Segment Start: Data in this exercise
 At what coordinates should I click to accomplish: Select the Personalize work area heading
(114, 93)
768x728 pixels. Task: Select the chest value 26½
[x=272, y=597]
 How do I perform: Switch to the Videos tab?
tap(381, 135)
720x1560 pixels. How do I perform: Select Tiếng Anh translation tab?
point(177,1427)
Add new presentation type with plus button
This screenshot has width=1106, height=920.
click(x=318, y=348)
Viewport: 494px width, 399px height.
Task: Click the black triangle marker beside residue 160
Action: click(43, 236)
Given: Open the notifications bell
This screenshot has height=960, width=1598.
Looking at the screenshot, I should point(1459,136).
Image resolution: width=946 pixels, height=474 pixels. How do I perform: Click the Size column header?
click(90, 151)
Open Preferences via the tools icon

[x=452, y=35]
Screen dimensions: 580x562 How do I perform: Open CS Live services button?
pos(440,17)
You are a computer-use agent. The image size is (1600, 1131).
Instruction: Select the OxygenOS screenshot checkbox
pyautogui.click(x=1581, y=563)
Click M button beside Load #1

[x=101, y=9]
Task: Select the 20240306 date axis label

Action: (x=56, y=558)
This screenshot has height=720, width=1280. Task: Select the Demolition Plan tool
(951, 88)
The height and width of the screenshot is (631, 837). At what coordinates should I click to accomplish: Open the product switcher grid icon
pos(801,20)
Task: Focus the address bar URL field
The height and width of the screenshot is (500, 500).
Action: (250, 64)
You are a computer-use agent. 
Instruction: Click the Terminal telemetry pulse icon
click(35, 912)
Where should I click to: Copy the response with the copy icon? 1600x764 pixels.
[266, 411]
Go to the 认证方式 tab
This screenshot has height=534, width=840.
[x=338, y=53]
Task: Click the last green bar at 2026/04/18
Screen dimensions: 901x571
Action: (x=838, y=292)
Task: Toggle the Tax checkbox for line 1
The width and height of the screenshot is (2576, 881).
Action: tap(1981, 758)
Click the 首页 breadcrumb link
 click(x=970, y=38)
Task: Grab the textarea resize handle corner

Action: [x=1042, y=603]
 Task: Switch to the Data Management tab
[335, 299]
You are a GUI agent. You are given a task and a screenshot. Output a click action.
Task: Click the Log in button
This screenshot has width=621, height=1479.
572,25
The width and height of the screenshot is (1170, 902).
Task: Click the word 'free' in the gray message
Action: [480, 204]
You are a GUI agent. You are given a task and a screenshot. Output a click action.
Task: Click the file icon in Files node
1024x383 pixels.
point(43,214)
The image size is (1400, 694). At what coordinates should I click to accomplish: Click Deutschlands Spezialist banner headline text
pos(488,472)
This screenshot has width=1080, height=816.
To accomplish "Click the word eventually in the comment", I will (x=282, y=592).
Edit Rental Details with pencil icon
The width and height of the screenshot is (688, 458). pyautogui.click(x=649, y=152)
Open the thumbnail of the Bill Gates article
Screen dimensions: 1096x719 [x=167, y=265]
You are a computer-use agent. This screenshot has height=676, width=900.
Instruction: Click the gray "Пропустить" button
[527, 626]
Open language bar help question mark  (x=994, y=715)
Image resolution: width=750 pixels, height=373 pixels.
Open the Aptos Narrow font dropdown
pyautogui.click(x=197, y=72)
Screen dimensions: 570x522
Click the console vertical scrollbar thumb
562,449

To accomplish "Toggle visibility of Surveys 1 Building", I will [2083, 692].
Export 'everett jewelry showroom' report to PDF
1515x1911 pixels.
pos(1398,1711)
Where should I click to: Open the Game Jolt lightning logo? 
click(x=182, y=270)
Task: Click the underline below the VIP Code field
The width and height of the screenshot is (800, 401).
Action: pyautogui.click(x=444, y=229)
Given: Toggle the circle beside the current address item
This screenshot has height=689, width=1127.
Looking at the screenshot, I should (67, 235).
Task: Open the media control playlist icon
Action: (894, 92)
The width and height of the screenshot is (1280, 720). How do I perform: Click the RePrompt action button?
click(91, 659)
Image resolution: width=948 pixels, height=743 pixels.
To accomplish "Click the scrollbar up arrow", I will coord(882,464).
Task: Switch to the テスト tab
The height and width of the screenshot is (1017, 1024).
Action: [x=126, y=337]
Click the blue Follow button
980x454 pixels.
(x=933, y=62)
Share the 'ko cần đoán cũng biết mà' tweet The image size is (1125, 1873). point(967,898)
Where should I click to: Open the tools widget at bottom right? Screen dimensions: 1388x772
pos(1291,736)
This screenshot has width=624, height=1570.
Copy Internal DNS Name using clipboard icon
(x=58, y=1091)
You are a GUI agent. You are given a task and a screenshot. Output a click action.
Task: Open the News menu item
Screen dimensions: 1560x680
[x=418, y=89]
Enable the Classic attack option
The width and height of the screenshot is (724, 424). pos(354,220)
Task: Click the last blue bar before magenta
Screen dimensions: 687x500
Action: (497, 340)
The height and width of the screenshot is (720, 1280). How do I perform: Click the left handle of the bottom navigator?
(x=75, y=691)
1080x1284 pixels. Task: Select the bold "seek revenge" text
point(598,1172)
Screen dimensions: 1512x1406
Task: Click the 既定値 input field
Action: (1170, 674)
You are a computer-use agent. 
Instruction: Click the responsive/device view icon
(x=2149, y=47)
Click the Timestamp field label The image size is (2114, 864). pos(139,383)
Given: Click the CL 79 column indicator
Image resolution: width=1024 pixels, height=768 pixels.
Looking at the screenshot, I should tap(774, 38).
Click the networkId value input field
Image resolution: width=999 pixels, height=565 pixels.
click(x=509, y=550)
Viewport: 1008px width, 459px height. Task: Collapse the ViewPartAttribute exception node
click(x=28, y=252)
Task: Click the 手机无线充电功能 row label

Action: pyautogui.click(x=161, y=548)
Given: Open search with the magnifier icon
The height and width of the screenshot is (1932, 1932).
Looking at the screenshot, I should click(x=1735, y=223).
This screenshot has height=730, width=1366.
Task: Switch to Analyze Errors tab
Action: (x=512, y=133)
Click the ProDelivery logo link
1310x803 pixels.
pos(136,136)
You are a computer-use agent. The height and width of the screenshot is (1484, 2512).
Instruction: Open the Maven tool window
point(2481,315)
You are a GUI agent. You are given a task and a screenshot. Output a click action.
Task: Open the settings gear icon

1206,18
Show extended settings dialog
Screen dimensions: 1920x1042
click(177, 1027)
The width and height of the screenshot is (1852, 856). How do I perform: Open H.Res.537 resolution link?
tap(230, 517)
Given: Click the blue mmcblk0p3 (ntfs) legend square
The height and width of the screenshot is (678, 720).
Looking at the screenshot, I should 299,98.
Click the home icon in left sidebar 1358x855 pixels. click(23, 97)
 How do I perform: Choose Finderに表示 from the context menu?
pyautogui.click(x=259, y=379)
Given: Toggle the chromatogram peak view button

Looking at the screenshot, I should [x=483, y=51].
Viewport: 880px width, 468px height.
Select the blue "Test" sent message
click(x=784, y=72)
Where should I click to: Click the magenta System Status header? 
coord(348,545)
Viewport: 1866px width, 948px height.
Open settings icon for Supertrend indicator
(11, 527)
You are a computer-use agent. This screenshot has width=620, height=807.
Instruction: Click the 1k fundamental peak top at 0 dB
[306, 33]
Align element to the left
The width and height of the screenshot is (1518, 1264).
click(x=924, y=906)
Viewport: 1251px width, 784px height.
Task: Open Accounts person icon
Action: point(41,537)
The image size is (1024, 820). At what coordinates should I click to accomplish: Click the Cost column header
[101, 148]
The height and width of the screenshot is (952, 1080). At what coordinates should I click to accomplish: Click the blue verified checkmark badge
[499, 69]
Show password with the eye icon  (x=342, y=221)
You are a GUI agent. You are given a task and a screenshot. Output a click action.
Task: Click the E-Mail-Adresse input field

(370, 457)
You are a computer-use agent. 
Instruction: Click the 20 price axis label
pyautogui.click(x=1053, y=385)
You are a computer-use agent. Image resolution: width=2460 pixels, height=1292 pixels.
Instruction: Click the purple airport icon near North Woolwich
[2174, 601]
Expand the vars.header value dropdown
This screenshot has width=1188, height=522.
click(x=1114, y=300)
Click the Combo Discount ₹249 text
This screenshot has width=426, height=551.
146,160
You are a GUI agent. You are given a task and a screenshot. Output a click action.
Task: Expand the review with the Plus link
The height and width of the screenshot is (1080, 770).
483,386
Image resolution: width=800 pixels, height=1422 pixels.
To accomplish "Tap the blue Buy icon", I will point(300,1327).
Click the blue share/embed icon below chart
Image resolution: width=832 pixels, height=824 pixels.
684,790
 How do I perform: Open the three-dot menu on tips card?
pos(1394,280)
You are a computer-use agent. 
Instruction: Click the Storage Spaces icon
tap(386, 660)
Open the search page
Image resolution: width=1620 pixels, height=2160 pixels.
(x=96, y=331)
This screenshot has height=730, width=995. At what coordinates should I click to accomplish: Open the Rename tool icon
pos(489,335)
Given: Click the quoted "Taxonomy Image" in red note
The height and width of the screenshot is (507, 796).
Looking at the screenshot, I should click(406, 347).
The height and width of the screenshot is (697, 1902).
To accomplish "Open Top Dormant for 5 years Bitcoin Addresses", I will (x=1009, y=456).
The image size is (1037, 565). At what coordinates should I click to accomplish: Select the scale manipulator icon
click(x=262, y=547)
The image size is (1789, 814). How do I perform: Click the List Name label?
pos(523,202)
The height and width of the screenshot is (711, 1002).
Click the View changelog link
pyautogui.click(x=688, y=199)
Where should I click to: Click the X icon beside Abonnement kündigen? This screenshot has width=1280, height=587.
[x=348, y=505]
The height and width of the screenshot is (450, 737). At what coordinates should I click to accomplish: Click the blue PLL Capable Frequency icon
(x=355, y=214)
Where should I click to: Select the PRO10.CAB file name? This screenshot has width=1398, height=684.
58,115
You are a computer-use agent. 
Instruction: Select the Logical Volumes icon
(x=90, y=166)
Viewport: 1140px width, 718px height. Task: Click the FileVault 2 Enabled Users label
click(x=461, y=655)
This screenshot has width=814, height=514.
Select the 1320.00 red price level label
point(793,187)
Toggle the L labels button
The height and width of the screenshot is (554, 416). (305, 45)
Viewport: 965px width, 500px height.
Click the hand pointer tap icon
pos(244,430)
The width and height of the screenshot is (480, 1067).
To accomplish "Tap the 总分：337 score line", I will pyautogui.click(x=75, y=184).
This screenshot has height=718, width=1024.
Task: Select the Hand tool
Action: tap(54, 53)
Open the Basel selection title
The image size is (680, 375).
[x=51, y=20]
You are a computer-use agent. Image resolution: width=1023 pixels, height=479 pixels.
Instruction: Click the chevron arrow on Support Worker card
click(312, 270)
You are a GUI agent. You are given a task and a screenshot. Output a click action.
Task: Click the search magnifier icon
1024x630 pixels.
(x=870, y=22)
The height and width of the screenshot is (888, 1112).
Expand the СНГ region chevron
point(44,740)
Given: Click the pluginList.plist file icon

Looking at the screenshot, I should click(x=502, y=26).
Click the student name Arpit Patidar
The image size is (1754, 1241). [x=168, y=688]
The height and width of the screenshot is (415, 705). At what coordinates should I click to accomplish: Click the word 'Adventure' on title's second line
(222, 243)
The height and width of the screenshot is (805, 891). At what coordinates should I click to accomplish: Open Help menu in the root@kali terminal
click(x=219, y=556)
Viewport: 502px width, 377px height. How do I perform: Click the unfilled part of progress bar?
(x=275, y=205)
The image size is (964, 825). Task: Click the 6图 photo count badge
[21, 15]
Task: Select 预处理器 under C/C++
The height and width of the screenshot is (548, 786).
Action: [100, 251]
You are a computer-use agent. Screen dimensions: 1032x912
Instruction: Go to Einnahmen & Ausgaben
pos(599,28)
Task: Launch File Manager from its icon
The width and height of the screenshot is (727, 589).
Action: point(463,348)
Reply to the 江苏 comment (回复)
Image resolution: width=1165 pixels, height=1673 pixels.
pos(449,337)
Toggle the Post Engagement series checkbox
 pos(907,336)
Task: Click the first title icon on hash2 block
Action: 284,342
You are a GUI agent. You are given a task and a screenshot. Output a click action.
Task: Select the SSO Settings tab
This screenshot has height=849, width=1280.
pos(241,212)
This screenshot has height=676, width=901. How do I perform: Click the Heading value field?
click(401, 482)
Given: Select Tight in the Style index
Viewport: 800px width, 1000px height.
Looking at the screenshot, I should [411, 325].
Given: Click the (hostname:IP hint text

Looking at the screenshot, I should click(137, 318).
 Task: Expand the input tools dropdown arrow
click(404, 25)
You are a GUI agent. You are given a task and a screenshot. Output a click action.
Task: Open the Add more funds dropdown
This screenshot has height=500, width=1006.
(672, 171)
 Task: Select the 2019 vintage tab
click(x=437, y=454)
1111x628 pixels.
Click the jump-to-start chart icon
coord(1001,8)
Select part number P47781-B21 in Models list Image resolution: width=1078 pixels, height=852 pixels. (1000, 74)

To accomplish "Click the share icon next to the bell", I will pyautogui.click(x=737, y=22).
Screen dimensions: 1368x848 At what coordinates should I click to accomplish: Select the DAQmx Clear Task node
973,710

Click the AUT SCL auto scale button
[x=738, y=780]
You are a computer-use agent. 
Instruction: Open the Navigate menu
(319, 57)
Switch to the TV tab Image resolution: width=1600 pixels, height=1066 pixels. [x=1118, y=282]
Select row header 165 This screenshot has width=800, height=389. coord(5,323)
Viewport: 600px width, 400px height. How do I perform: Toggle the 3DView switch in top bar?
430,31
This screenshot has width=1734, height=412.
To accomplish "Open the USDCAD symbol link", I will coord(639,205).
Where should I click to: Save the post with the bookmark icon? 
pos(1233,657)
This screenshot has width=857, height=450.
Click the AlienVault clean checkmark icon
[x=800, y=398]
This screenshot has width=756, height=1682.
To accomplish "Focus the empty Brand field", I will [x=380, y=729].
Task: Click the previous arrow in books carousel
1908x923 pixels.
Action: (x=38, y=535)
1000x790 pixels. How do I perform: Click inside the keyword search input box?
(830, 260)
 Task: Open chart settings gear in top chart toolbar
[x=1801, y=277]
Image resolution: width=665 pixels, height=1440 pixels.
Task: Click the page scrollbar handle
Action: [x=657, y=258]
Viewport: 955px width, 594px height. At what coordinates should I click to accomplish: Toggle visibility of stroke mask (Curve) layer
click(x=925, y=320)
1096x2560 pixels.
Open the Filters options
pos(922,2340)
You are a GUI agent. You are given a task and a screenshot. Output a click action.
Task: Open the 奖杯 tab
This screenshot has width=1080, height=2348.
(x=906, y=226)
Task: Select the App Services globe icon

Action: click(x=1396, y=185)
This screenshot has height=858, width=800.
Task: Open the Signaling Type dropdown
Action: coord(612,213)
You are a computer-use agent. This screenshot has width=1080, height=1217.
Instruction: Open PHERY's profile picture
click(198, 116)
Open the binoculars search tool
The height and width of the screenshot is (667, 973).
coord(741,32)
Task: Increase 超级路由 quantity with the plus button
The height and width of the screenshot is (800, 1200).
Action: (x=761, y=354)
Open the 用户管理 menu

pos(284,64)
Segment End: Data in this exercise
◆ Problem to solve ◆
Provide solely the number of lines in the listing that contain "bell".

◆ Exercise response ◆
2